EXERCISE OBJECTIVE. Find the lines in the listing below that include the word "image", and report how many there are, with nothing more.

MATERIAL FOR THE TASK.

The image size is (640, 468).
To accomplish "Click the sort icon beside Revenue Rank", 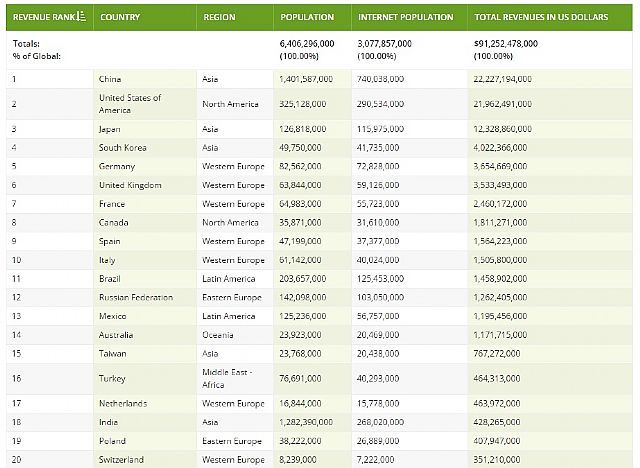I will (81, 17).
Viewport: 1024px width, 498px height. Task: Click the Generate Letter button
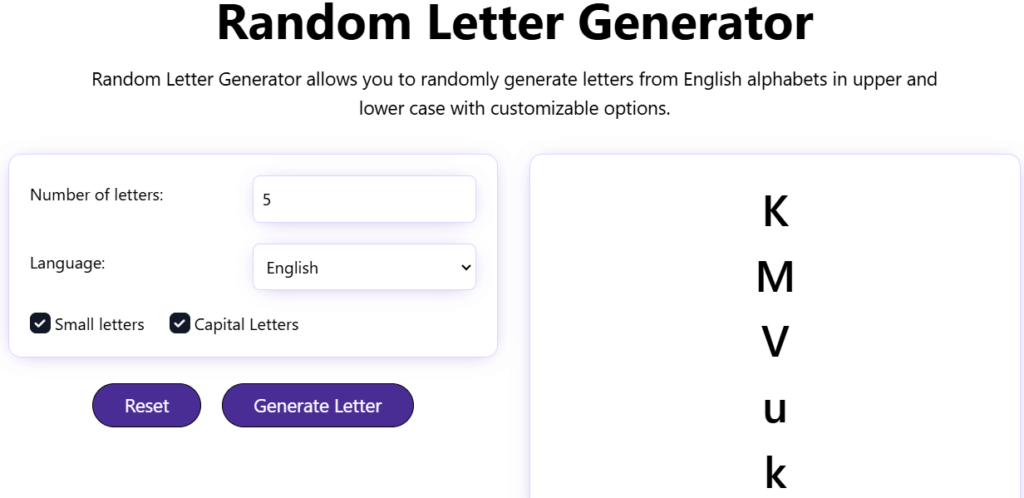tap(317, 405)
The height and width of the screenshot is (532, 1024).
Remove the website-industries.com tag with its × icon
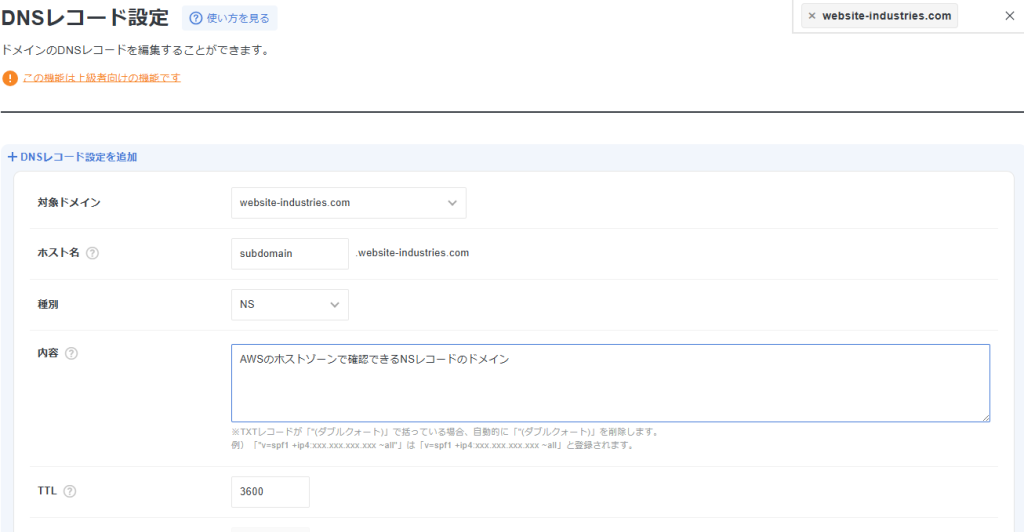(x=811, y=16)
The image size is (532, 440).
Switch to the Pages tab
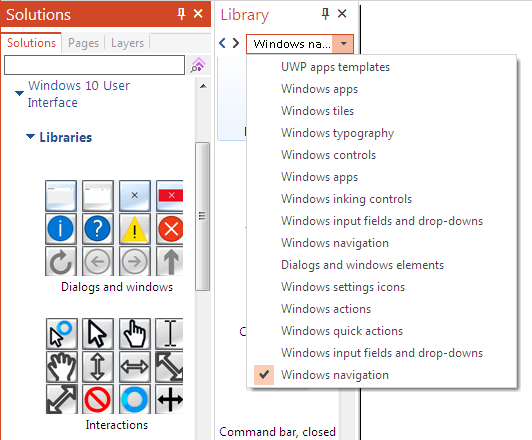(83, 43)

TASK RESULT. 2